GIVEN INFORMATION —
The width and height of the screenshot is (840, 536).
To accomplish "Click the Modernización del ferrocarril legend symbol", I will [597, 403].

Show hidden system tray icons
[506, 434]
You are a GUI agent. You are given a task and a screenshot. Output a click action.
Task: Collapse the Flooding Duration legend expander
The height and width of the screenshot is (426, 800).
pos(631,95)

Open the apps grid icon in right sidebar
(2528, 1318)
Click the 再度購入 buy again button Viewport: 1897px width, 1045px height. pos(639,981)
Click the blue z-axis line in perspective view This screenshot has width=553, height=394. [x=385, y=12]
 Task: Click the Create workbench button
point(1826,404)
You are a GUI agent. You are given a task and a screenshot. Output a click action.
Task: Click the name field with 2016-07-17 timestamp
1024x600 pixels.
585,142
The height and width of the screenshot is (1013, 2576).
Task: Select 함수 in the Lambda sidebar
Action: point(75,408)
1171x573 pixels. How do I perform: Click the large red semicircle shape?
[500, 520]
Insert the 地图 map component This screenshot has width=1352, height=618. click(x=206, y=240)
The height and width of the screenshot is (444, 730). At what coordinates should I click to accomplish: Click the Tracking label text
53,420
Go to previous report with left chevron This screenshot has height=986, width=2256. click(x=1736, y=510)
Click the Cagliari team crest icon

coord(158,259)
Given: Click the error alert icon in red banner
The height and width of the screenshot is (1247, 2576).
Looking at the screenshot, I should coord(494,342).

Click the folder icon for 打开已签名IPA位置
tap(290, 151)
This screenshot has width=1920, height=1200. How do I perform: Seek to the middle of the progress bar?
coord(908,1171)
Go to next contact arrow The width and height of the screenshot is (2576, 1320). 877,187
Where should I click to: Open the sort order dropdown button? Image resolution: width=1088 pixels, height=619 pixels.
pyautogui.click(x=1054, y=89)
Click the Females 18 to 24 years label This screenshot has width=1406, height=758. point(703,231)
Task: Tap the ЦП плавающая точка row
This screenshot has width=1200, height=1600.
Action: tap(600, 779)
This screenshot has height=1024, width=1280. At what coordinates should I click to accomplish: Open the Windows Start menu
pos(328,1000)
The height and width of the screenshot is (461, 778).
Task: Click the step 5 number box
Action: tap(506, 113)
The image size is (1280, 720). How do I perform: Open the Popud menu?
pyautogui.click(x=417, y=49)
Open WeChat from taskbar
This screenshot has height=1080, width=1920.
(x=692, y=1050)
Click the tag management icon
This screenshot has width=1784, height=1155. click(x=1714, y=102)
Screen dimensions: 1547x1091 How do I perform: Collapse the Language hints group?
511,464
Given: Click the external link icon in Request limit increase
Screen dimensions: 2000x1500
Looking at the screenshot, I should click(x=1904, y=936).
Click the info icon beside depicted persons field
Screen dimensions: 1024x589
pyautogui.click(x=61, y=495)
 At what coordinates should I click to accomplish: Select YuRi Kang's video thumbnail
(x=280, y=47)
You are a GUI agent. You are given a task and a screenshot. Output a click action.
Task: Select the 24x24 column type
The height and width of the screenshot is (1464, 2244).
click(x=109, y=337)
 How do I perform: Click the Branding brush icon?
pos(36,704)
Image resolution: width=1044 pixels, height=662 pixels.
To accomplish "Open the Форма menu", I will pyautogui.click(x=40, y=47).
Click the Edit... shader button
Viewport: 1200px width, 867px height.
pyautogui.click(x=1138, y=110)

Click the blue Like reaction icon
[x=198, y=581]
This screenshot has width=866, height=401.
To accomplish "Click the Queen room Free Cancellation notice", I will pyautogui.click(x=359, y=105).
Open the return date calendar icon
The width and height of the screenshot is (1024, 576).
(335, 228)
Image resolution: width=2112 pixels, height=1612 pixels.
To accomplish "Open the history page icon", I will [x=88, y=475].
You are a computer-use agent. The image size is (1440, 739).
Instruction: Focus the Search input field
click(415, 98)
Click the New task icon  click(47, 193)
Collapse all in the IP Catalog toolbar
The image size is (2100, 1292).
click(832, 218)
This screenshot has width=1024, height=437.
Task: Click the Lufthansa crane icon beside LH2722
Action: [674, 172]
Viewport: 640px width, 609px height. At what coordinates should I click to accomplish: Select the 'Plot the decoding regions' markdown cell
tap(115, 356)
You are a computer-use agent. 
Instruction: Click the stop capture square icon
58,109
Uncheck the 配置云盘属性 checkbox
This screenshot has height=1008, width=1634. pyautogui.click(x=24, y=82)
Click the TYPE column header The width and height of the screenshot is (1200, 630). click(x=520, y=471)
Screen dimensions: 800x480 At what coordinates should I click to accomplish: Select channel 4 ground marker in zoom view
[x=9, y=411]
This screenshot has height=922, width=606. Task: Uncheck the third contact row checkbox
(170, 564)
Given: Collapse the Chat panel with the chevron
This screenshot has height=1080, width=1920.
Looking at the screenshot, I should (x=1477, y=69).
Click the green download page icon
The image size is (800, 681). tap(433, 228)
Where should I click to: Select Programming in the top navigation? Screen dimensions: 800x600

WHAT YOU HAVE TO DO —
Pull out each line of the items above that contains the word "contact", and copy those lines. Case counts.

SOLUTION TO THIS PROBLEM —
Go to next contact arrow The width and height of the screenshot is (2576, 1320). 877,187
This screenshot has height=922, width=606. Task: Uncheck the third contact row checkbox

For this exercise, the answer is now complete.